Generative AI shows up heavily on the AWS AI Practitioner exam. This chapter follows Domain 2 in the official guide.
Models process text as tokens (subword pieces). Pricing, latency, and context limits are usually expressed in tokens, not raw character counts.
For long documents, chunking splits text into segments that fit context windows and feed retrieval or summarization pipelines.
An embedding is a dense numeric vector representing text, images, or other inputs. Similar meanings tend to map to nearby vectors, which powers semantic search and RAG.
Crafting instructions, examples, and constraints so a model produces reliable outputs. See Domain 3 for techniques (few-shot, chain-of-thought, etc.).
Transformer architectures enabled large-scale pre-training on broad data.

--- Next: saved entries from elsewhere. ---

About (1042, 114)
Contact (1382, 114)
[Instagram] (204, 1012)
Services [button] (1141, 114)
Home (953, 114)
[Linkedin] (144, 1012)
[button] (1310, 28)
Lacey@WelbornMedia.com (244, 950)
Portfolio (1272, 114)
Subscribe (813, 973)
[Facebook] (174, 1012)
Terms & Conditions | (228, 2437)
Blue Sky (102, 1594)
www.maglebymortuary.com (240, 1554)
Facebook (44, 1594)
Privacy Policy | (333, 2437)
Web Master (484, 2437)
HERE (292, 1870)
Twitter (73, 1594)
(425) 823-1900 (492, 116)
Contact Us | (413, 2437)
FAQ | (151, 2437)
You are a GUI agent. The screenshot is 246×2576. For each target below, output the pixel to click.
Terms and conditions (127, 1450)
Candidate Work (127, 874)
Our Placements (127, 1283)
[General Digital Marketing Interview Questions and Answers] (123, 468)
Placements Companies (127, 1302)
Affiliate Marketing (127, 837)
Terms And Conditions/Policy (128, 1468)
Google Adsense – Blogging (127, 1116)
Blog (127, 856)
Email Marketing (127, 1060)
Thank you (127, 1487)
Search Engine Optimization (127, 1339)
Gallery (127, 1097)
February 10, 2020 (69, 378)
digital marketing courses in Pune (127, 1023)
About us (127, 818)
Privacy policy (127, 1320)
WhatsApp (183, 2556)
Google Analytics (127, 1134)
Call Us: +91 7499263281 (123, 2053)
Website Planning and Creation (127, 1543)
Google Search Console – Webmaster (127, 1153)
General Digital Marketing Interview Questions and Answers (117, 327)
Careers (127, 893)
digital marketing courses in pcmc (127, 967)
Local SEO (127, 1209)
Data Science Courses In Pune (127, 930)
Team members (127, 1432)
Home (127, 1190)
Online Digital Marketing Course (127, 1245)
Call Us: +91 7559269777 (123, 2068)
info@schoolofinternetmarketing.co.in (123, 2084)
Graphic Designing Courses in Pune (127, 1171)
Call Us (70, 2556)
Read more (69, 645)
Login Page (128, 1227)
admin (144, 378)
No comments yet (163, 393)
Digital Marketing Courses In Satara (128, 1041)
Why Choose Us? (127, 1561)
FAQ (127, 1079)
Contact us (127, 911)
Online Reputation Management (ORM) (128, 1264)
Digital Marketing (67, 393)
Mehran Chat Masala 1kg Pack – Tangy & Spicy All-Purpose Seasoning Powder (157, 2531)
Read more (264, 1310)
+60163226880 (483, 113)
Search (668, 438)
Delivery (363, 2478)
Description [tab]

A foundation model is a large model pre-trained for general capabilities, then adapted (prompting, fine-tuning, tools) to specific tasks.
- Multimodal models accept or produce more than one modality (text + image).
- Diffusion models are a common family for image/audio generation (iterative denoising).
Data selection → model selection → pre-training → adaptation (fine-tuning / prompting) → evaluation → deployment → feedback loops.
- Adaptability across tasks with prompting and light integration.
- Rapid prototyping of assistants, summarization, drafting, and code help.
- Developer productivity when used with review and tests.
- Hallucinations: plausible but false outputs.
- Nondeterminism: temperature and sampling change outputs run-to-run.
- Interpretability: hard to audit internal reasoning.
- Compliance: data handling, IP, and licensing constraints.
Latency, cost, context length, modality (text vs image), multilingual needs, fine-tuning or private customization requirements, regional availability, and organizational policies.
Examples: conversion rate, average handle time, customer satisfaction, revenue per user, defect rate in generated content (human review burden).
| Need | Typical AWS building blocks |
|---|---|
| Managed FM access | Amazon Bedrock |
| Experimentation / UI prototyping | Amazon Bedrock PartyRock (conceptual playground) |
| Pre-built models & notebooks | Amazon SageMaker JumpStart |
| Enterprise Q&A on company data | Amazon Q Business |
| Developer assistance in the IDE | Amazon Q Developer |
| AWS-native multimodal foundation models | Amazon Nova (family name in exam scope) |
You get security and compliance options, IAM integration, encryption, VPC patterns, regional footprint, and managed operations (less undifferentiated work for your team). You still pay for it: cost tradeoffs (token pricing, provisioned throughput, redundancy) matter.
- On-demand token usage vs provisioned throughput for steady traffic.
- Higher availability / multi-AZ patterns vs cost.
- Larger / more capable models vs latency and price per request.
- Define embedding in your own words and give one use case.
- Name two disadvantages of GenAI that matter in regulated industries.
- For Bedrock, Q Business, and JumpStart, assign each one: managed FM consumption, enterprise knowledge assistant, or ML hub with pre-trained models.